2019-10-16 07:00:00 | 編集手帳

9月22日 読売新聞「編集手帳」


 太平洋の無人島、
初めての人々を乗せたカヌーが着いたのは1000年前のことらしい。

島の名をアオテアロア、
長く白い雲の下の地、
と呼んだ彼らは、
18世紀に英国からの探検隊が本格的に接触するまで独特の文化や習俗、
信仰を育んだ。
現在のニュージーランド、
先住民マオリ族の話である。
きのうラグビーW杯の試合が始まる前に、
かの国の歴史をにわか勉強した。

キックオフ直前の猛々しい民族舞踊、
ハカも、
マオリに由来する。
どんな意味があるのか。
遠かった国の根っこに興味がどんどん湧いてくる。
スポーツの大会がもたらす効用の一つだろう。

....................

§ 指示 1
記録のうち、「Where should I click to: Click the red」を含む行で始まり「Action: 12,178」を含む行で終わる部分を、両端の行も含め、空行を除いた番号付きリストに整理してください。
§ 指示 2
マオリ族についての文章を、最後の文の後から引き継いで書き進めること。

§ 元の記録
....................

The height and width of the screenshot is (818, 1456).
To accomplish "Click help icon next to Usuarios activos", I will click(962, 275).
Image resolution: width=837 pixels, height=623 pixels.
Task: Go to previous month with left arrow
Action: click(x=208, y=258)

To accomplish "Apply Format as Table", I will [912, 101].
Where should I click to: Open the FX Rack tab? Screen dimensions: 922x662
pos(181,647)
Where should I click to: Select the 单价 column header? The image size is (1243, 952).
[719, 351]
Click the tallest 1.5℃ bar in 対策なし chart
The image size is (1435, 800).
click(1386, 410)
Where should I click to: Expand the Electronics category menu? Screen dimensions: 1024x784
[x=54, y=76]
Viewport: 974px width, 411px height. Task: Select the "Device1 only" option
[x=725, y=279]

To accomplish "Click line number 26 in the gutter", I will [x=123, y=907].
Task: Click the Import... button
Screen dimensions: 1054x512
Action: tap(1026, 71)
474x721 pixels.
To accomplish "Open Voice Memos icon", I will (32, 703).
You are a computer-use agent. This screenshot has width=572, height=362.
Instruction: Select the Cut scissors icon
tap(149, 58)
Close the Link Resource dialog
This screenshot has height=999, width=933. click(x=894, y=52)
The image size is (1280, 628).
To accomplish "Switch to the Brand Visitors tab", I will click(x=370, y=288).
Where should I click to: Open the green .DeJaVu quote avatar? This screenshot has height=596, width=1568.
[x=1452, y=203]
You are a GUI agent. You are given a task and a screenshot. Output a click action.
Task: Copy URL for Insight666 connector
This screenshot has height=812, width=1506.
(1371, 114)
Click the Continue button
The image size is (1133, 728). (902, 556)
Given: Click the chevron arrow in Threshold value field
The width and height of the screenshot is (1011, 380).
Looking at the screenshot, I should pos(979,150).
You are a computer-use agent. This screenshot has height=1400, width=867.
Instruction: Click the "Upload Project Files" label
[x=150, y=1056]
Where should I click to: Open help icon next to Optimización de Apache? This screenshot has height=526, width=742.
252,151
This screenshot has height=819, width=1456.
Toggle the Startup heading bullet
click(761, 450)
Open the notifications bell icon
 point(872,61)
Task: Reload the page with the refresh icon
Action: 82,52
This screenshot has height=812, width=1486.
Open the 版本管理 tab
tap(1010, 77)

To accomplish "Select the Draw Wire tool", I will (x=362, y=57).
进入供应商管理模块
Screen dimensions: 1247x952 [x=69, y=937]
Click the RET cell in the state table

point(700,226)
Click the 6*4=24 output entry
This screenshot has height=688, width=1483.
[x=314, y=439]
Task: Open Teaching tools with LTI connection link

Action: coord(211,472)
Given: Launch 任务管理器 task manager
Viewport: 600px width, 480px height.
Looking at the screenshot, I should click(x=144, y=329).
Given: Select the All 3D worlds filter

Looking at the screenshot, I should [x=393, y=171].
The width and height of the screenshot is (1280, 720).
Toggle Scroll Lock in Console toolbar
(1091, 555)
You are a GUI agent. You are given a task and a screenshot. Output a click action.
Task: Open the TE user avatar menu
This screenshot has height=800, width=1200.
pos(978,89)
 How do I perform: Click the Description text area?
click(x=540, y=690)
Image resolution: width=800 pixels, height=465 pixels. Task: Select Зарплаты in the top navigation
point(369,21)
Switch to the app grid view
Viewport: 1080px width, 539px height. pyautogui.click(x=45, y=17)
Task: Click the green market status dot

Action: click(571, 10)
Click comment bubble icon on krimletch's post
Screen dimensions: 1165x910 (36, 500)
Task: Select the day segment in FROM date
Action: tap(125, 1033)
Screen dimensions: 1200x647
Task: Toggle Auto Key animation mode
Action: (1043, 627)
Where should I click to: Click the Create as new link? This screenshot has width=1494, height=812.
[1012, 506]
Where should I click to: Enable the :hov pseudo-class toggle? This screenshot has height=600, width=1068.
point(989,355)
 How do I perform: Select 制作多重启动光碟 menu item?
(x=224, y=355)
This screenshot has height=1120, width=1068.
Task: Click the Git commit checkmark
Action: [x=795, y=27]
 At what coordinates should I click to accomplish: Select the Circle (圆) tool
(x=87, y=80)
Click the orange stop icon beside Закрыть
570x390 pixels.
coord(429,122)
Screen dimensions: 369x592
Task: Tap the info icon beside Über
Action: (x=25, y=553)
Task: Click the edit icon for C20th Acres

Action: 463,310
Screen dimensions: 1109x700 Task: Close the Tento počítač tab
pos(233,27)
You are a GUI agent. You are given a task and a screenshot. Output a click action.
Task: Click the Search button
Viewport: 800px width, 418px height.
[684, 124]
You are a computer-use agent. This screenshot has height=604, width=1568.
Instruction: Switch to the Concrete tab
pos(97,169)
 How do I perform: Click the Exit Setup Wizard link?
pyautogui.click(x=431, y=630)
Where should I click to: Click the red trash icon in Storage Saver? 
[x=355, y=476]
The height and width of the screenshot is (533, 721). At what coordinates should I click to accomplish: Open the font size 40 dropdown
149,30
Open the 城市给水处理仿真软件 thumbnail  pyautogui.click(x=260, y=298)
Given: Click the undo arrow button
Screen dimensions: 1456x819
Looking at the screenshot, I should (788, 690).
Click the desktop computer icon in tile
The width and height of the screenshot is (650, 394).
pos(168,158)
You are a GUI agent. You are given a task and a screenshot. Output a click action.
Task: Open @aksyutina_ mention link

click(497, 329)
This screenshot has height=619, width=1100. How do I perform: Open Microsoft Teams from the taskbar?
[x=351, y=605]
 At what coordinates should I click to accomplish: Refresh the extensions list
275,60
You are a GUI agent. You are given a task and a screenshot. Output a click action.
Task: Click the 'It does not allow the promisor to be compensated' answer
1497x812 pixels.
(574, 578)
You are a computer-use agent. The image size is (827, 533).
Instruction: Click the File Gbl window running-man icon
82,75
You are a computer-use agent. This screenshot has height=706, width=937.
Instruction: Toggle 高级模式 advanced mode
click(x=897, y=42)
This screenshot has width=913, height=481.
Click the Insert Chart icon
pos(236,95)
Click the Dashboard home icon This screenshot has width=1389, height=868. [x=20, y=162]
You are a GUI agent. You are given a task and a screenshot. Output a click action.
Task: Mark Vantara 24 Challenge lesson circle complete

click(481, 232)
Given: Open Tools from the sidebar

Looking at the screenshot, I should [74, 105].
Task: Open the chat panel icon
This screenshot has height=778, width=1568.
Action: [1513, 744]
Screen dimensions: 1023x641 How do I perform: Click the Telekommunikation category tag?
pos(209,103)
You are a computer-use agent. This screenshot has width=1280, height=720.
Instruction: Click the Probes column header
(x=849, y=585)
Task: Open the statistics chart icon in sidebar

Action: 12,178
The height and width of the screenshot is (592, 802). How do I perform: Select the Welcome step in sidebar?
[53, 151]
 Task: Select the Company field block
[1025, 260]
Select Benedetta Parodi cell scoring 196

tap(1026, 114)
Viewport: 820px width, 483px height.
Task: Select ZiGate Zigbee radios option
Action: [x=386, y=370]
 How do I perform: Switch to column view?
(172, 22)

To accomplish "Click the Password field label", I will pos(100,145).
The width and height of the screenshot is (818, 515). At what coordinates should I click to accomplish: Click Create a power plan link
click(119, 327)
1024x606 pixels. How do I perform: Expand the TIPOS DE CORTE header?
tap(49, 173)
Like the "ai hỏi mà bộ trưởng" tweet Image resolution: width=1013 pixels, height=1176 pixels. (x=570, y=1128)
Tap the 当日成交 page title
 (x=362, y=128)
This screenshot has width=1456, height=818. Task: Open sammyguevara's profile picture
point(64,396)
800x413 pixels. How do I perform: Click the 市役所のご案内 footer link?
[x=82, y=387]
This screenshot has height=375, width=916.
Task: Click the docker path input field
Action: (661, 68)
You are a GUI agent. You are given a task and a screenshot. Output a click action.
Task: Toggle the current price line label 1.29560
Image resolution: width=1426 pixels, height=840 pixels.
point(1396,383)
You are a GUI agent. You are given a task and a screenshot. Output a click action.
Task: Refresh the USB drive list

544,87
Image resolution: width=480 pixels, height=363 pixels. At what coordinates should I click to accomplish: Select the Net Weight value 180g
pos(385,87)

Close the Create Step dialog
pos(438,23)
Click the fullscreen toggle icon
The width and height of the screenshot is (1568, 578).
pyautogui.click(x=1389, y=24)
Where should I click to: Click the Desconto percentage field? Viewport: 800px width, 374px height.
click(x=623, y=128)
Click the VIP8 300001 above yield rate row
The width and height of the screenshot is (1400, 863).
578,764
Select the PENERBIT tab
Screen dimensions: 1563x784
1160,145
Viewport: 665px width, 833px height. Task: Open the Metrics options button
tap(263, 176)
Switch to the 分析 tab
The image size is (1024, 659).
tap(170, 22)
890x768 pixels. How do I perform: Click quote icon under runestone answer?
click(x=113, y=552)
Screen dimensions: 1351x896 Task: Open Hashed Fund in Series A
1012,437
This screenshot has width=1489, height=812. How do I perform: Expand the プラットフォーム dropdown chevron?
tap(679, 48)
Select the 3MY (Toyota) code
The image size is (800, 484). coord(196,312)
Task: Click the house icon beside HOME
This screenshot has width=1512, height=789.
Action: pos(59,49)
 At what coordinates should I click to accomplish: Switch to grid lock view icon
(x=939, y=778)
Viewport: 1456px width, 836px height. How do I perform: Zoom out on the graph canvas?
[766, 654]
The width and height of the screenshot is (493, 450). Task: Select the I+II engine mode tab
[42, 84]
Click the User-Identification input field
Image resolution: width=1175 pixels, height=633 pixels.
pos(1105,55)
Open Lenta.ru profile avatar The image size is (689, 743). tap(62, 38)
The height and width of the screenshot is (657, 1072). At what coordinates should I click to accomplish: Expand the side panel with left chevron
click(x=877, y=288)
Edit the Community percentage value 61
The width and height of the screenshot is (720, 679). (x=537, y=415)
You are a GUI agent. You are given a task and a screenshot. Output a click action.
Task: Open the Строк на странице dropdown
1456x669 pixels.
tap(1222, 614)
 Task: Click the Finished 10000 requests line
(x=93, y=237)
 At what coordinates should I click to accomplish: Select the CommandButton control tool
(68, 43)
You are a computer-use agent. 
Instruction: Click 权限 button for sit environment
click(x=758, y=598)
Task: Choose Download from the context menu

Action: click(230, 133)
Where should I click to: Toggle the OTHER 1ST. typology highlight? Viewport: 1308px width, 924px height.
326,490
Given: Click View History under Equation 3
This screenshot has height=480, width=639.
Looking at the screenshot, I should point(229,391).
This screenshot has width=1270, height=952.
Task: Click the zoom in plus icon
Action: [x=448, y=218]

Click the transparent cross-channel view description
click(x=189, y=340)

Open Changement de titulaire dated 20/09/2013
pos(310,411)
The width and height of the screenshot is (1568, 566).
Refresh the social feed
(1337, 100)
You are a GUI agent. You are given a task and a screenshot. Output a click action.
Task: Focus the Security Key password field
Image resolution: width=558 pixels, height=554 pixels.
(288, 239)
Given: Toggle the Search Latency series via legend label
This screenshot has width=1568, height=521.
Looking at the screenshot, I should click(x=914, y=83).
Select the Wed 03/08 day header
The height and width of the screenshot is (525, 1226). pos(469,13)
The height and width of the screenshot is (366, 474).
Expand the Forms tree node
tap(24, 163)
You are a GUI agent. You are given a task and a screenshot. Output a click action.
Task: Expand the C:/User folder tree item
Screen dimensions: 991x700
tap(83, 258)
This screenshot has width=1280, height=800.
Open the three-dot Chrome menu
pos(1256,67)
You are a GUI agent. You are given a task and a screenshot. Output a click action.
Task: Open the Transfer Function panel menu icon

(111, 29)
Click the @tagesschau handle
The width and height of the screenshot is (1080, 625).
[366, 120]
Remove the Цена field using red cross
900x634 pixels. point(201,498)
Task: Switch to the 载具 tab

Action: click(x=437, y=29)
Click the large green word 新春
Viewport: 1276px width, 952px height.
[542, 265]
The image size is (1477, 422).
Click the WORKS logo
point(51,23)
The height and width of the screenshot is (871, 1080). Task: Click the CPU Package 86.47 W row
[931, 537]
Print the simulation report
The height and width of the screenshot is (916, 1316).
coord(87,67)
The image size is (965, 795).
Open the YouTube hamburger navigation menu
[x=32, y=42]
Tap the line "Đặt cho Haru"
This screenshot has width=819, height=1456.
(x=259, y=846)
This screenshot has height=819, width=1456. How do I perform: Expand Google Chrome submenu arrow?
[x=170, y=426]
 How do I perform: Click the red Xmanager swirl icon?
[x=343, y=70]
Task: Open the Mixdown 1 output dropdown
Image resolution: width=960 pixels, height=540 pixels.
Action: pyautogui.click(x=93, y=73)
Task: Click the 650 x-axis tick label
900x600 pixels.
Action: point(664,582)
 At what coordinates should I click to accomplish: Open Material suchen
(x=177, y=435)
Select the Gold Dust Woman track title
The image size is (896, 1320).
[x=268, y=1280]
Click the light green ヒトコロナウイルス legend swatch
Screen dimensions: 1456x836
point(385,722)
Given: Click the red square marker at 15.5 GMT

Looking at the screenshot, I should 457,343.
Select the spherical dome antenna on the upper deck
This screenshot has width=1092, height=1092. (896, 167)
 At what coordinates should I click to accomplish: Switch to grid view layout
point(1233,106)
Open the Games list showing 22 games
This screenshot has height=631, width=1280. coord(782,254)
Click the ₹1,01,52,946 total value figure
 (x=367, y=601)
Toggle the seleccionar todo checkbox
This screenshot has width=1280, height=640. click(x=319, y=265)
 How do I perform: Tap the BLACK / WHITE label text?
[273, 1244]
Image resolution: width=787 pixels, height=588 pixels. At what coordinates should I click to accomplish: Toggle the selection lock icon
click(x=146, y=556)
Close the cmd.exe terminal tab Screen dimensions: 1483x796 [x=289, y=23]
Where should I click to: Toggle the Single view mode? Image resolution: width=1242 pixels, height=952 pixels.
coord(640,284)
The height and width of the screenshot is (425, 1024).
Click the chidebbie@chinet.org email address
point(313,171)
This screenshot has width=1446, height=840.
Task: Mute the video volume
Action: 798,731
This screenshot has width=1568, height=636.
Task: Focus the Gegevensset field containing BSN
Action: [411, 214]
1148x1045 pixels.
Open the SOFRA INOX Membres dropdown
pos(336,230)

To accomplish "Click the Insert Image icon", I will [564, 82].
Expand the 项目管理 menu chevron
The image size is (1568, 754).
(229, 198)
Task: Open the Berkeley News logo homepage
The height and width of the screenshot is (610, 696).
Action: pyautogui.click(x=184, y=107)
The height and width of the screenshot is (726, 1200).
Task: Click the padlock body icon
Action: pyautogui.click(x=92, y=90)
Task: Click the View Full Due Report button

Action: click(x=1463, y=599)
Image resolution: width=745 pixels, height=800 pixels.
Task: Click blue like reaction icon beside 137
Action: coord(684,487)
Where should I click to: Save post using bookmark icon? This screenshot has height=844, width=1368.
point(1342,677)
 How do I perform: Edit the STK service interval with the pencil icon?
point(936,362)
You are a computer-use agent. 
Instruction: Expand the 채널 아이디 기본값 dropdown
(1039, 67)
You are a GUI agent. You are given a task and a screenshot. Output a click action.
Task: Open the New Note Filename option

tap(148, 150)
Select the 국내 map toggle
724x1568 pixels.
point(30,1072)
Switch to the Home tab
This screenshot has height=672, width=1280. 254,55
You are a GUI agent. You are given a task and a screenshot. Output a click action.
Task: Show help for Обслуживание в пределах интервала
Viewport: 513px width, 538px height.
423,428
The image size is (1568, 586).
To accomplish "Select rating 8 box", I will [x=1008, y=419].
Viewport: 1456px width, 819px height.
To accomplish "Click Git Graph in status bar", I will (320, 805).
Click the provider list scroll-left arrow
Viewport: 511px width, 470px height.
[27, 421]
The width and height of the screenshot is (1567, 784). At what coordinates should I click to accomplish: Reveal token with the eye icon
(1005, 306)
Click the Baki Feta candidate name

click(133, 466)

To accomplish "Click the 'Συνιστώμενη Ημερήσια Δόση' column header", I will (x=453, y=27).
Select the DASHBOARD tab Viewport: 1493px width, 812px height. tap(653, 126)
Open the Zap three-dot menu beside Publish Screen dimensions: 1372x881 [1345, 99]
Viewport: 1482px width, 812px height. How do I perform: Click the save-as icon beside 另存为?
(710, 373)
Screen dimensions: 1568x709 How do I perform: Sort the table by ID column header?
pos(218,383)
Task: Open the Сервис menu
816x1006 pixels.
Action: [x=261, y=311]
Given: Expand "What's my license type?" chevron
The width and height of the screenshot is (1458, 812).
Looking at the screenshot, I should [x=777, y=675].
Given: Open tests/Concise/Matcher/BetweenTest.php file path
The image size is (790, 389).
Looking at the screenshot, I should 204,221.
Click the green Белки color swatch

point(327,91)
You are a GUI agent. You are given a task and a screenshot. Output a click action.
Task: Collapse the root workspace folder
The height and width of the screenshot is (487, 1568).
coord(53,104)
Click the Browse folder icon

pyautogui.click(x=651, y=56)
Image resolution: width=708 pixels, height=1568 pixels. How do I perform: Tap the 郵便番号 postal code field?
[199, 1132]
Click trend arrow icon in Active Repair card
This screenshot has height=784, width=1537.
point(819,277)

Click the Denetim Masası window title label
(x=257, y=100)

....................

§ 結果 1
1. Where should I click to: Click the red trash icon in Storage Saver? 
2. [x=355, y=476]
3. The height and width of the screenshot is (533, 721). At what coordinates should I click to accomplish: Open the font size 40 dropdown
4. 149,30
5. Open the 城市给水处理仿真软件 thumbnail  pyautogui.click(x=260, y=298)
6. Given: Click the undo arrow button
7. Screen dimensions: 1456x819
8. Looking at the screenshot, I should (788, 690).
9. Click the desktop computer icon in tile
10. The width and height of the screenshot is (650, 394).
11. pos(168,158)
12. You are a GUI agent. You are given a task and a screenshot. Output a click action.
13. Task: Open @aksyutina_ mention link
14. click(497, 329)
15. This screenshot has height=619, width=1100. How do I perform: Open Microsoft Teams from the taskbar?
16. [x=351, y=605]
17.  At what coordinates should I click to accomplish: Refresh the extensions list
18. 275,60
19. You are a GUI agent. You are given a task and a screenshot. Output a click action.
20. Task: Click the 'It does not allow the promisor to be compensated' answer
21. 1497x812 pixels.
22. (574, 578)
23. You are a computer-use agent. The image size is (827, 533).
24. Instruction: Click the File Gbl window running-man icon
25. 82,75
26. You are a computer-use agent. This screenshot has height=706, width=937.
27. Instruction: Toggle 高级模式 advanced mode
28. click(x=897, y=42)
29. This screenshot has width=913, height=481.
30. Click the Insert Chart icon
31. pos(236,95)
32. Click the Dashboard home icon This screenshot has width=1389, height=868. [x=20, y=162]
33. You are a GUI agent. You are given a task and a screenshot. Output a click action.
34. Task: Mark Vantara 24 Challenge lesson circle complete
35. click(481, 232)
36. Given: Open Tools from the sidebar
37. Looking at the screenshot, I should [74, 105].
38. Task: Open the chat panel icon
39. This screenshot has height=778, width=1568.
40. Action: [1513, 744]
41. Screen dimensions: 1023x641 How do I perform: Click the Telekommunikation category tag?
42. pos(209,103)
43. You are a computer-use agent. This screenshot has width=1280, height=720.
44. Instruction: Click the Probes column header
45. (x=849, y=585)
46. Task: Open the statistics chart icon in sidebar
47. Action: 12,178

§ 結果 2
タトゥー(入れ墨)をした選手がいる。
現代の日本では反社会勢力のイメージが強いが、
かつてマオリの首長たちは美しく、
精緻(せいちな)タトゥーを施すことを旨とした。
日本のプールやジムにおいては、
出場選手はタトゥーを隠すように。
ラグビーの国際団体が示した方針に、
ニュージーランドチームは賛意を示していたそうだ。

それぞれがたどり来た道に思いをはせ、
お互いに尊重する。
そこからより深い理解や絆が生まれる。
大会がそんな機会になればいい。